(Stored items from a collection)
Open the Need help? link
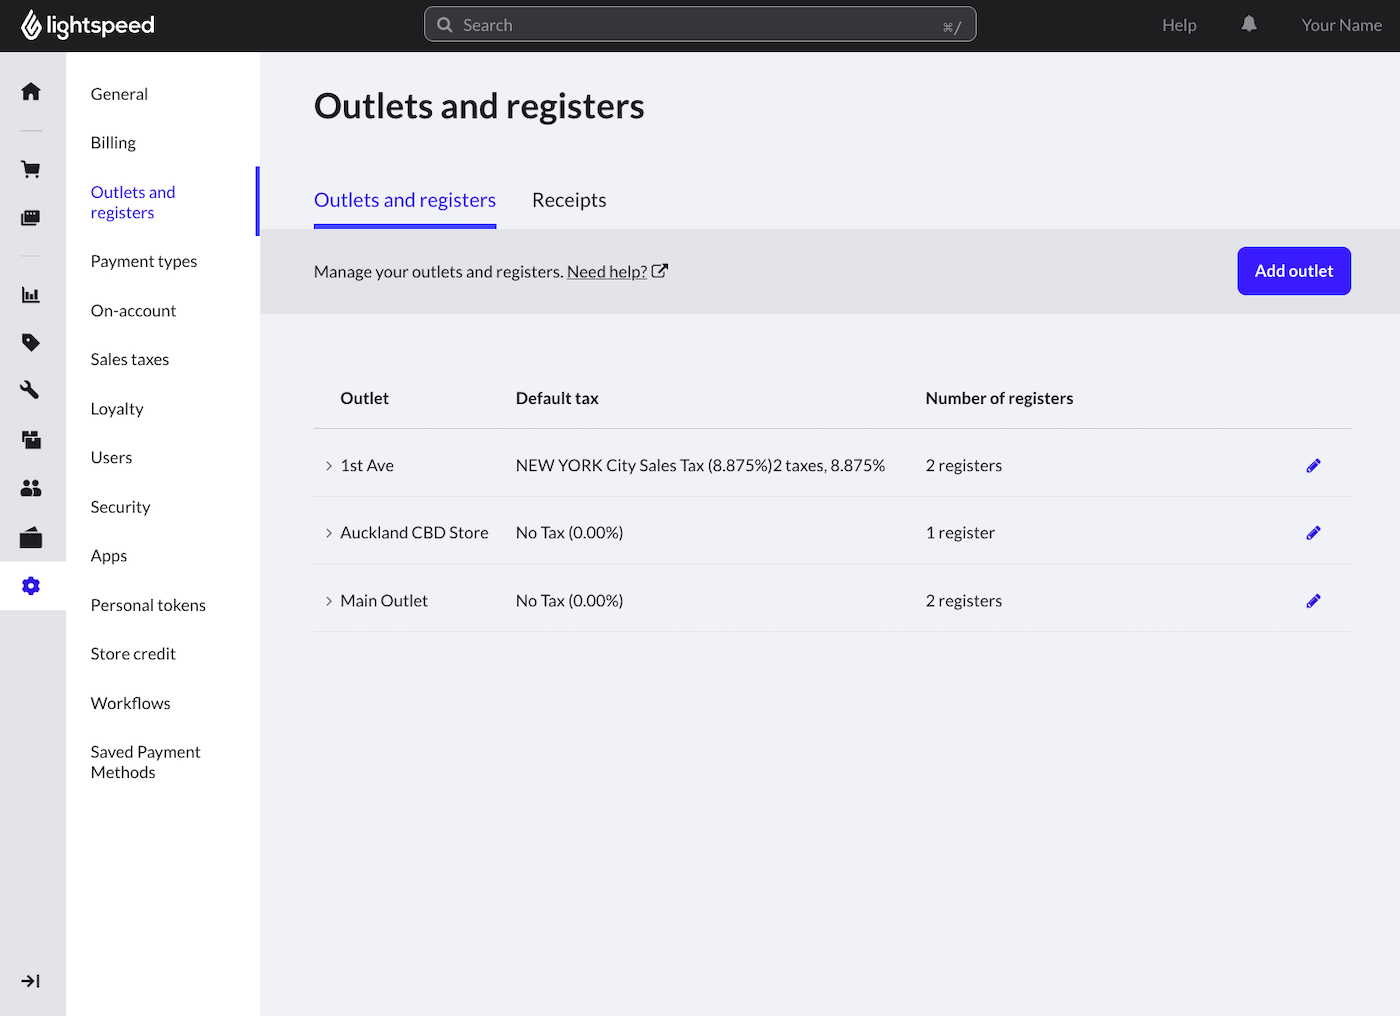The width and height of the screenshot is (1400, 1016). (x=607, y=272)
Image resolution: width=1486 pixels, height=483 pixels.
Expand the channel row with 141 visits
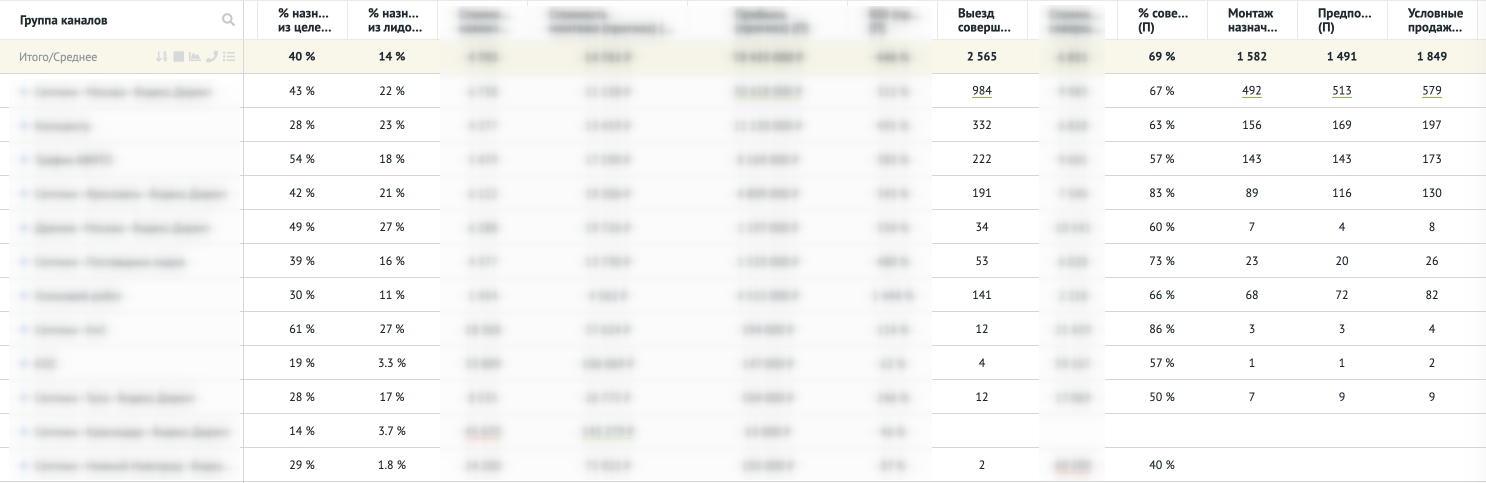tap(23, 296)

[PROBLEM DETAILS]: Rewrite the stretch from the line containing "Image resolution: width=1486" through the end of the rows, substituting "sessions" for "visits" and changing nothing else. Leave the pictures out.

[EXERCISE RESPONSE]:
Image resolution: width=1486 pixels, height=483 pixels.
Expand the channel row with 141 sessions
tap(23, 296)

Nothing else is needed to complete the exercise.